WRITTEN BY

MARC PLATT

 

DIRECTED BY

NIGEL FAIRS

 

RECOMMENDED 

PURCHASE

BIG FINISH 'COMPANION CHRONICLES' CD 2.1 (ISBN 1-84435-183-1) RELEASED IN JANUARY 2008.

 

BLURB  

THE RUSSIAN SUMMER IS AN IDYLLIC TIME AND PLACE, OR SO STEVEN THOUGHT. SOMEWHERE THAT HE AND DODO AND THE DOCTOR COULD TAKE A WELL-EARNED HOLIDAY.

 

BUT IT'S 1812. WINTER IS COMING. NAPOLEON IS MARCHING ON MOSCOW. AND AN ALIEN SPACESHIP HAS CRASHED IN THE WOODS.

 

SUDDENLY STEVEN ISN'T SURE WHO HE CAN TRUST.

 

OR EVEN WHO HE REALLY IS.

 

CLICK FOR COLOUR IMAGE

Mother Russia

OCTOBER 2007

  (2 EPISODES)

 

 

                                                       

 

 

Mother Russia opens Big Finish’s second season of Companion Chronicles with the same sense of assurance that Frostfire had when it opened the first. Of course both stories were penned by acclaimed Doctor Who author Marc Platt, and both featured the character of Steven Taylor, though this time around the one-time space pilot is given centre stage.

 

Platt’s story is truly redolent of the dying days of the William Hartnell era; particularly so, in fact, given that it is told by Peter Purves, whose sturdy narration I inevitably associate with Season 3 (as many of that year’s stories can only be enjoyed today through the surviving soundtracks that he narrated). Perhaps because of this, I found listening to Mother Russia to be an altogether more authentic experience than listening to Frostfire was.

 

And it really has to be said that Purves does a splendid job of breathing life into Platt’s script. Though Tony Millan is on hand to inject a little bit of zing into a smattering of scenes, Mother Russia is essentially a one-man show with Purves not only reprising the role of Steven, but also voicing his fellow traveller Dodo; a collection of Russian serfs and gentry; infamous 19th century dictator, Napoleon Bonaparte; the Doctor; and a shifty alien impersonating most of the aforementioned.
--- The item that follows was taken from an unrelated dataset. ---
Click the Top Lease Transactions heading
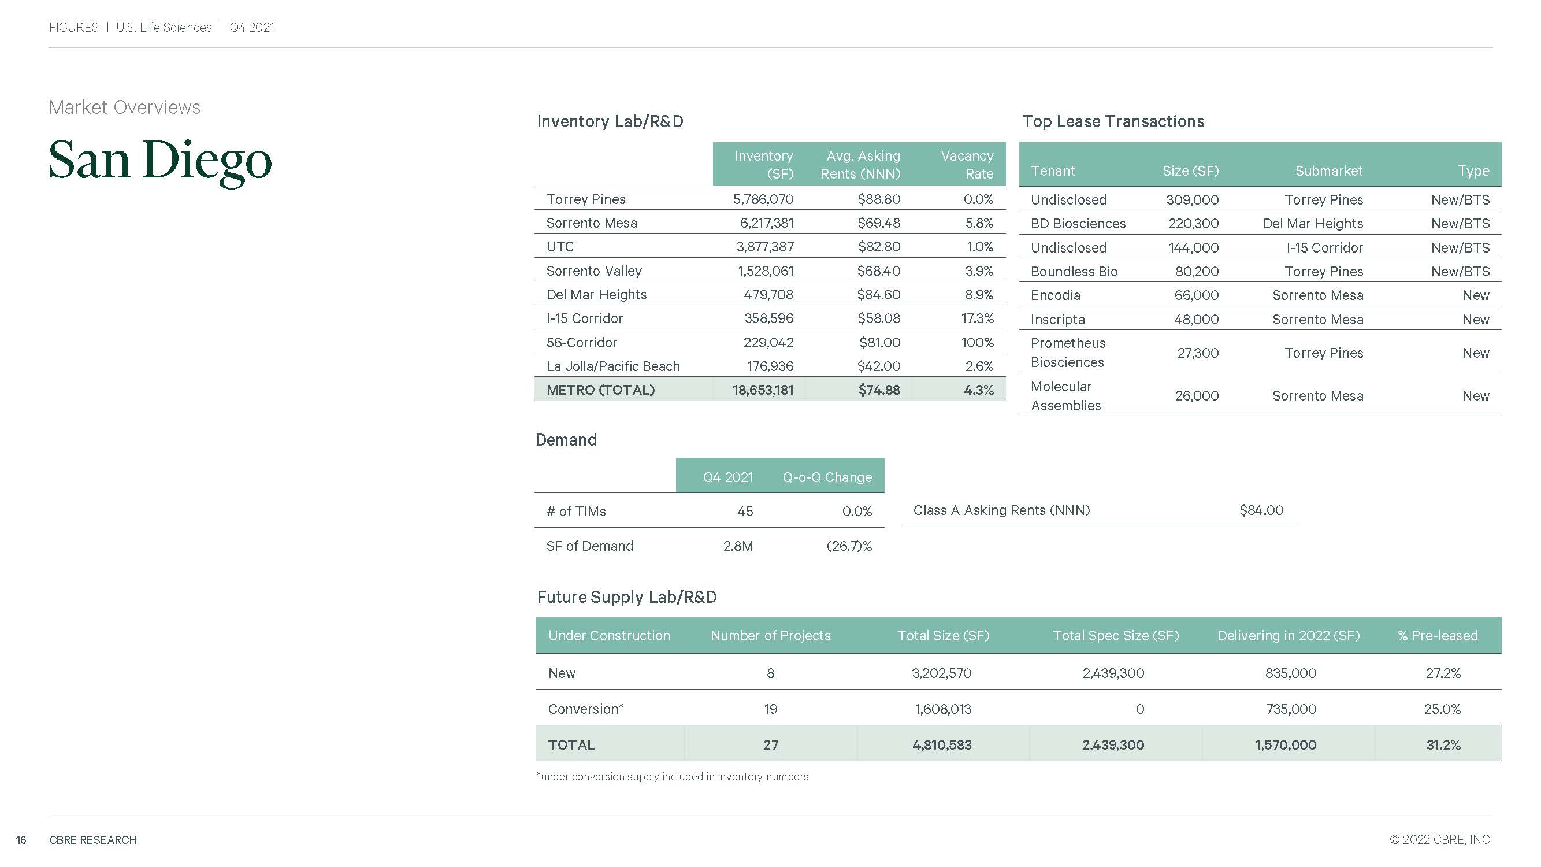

For a man who hasn’t acted in a long while, Purves certainly gets stuck in. His first Doctor impersonation is extremely impressive – it’s not so much that he sounds like Hartnell; more than he nails the rhythm and the pitch of his dialogue perfectly, even adding the punctuating “hmms” that seem to typify the incarnation.

 

”You’ve got to get the right shoes first...“

 

The story itself is good fun too. The first episode is, for the most part, an outright historical which sees the travellers materialise in 1812 with a view to spending a “relaxing” summer in a small Russian village. The spectre of a French invasion is looming large, but as the story progresses Platt’s unforeseen threat rears its mesomorphic head, initially in the guise of an (amusingly cliché) Russian bear before it moves on to masquerade as most of the cast of characters. By the end of the second episode, the story has become a fully-fledged romp, and an enchanting one at that.

 

That said, even its zaniest moments, Mother Russia maintains a bleak sense of austerity that I think is suitably apt, especially given this story’s propinquity to The Savages in the canon. In fact, Platt’s decision to have Steven recount the events of this story almost contemporaneously, as opposed to many years after he and the Doctor had parted ways in The Savages, really helps us to understand the character as he was, and this need of his to belong. Between them Purves and Platt do a marvellous job of showing us exactly where Steven is at this point in his life, and where he wants to be, flowing beautifully from earlier stories such as The Massacre and particularly Salvation.

 

On a final note, I very much enjoyed the interview with Purves included on the disc. Bonus material of any sort was noticeably absent from the first season of Companion Chronicles, and given that many of the actors used in the series – the likes of Maureen O’Brien, Wendy Padbury, Caroline John, and indeed Peter Purves – aren’t Big Finish ‘regulars’ as it were, it’s all the more gratifying to hear them being interviewed when the opportunity does arise. The excerpts from David Darlington’s magnificent score were a nice little gratuity too – there’s not a minute wasted on this disc.

 

All told then, if you enjoyed Frostfire, then you are more than likely to enjoy this one. It is an evocative and enlightening sojourn in one of Doctor Who’s least familiar seasons, and one that I dare say eclipses Platt’s earlier effort.

 

Copyright © E.G. Wolverson 2009

 

E.G. Wolverson has asserted his right under the Copyright, Design

 and Patents Act 1988, to be identified as the author of this work.

 

  

This story’s blurb places its events between the television serials The Gunfighters and The Savages. Within this gap, we have placed them prior to the novel Bunker Soldiers as here Steven mentions having holidayed in Tombstone recently, where he performed The Ballad of the Last Chance Saloon.